En tiempos de desesperación o tal vez porque se
requiere urgentemente de alguna respuesta, los hombres suelen invocar
a la deidad para obtenerla. Una vez recibida, ésta pasa a constituir
una fuerte creencia para el receptor, quien, la mayoría de las
veces, se complace en difundirla de manera casi siempre dogmática.

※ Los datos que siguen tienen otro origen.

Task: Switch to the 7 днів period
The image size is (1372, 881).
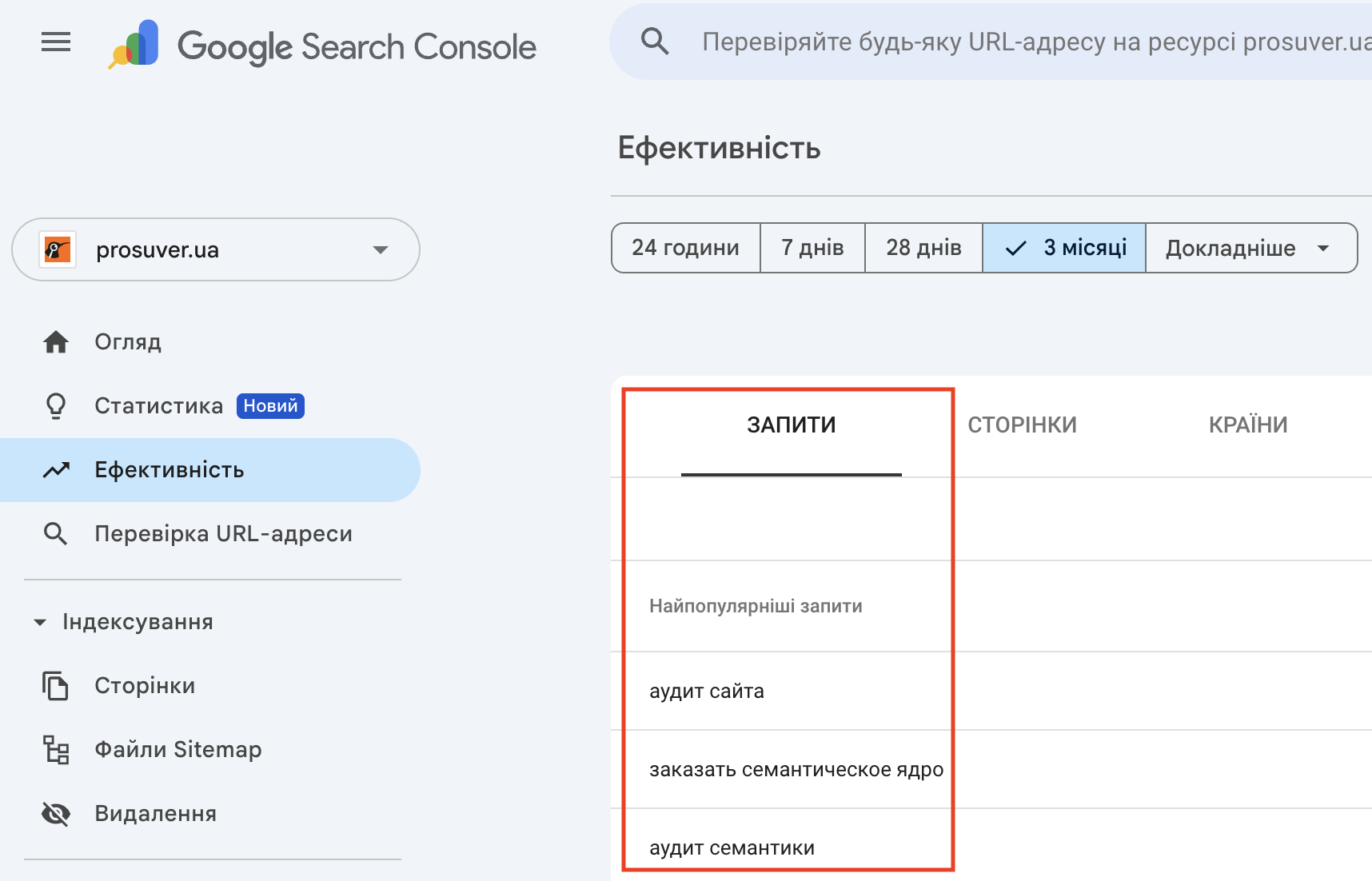Action: (x=812, y=248)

Al ser una comunicación directa de Dios, está exenta del proceso
racional e inclusive, se superpone a la percepción. De allí en más
dependerá de la influencia que el “beneficiado” ejerza sobre las
demás para que sea aceptada o rechazada.
El así determinado profeta recibirá con
desagrado cualquier rechazo o intento de especulación sobre su
“visión”, juzgando de ignorantes a quienes osen refutarlo. Su
actitud, lejos de toda maldad intencionada, es un reemplazo del
proceso cognitivo racional, que le brinda la seguridad interior de la
creencia en algo determinado por Dios.
No es extraño, tampoco, que esta manifestación
enigmática de la verdad, esté compuesta por un “tandem” de
epifanías, que pueden incluir datos sobre el futuro de la humanidad,
la creación, cosmogonía, antropogénesis y muchos temas más, que
dependerán en mucho del espectro previo de temas que el receptor
manejaba.
Estas revelaciones pueden ser simples o de alta
complejidad, mezclando, la mayoría de las veces, verdades con
mentiras.
En momentos de desesperación, decíamos, suele
reinar una gran confusión y la gente, desilusionada por las
respuestas científicas acotadas por los intereses políticos y
económicos y de las mentiras religiosas, puede fácilmente
convertirse en seguidora de algún arúspice ocasional.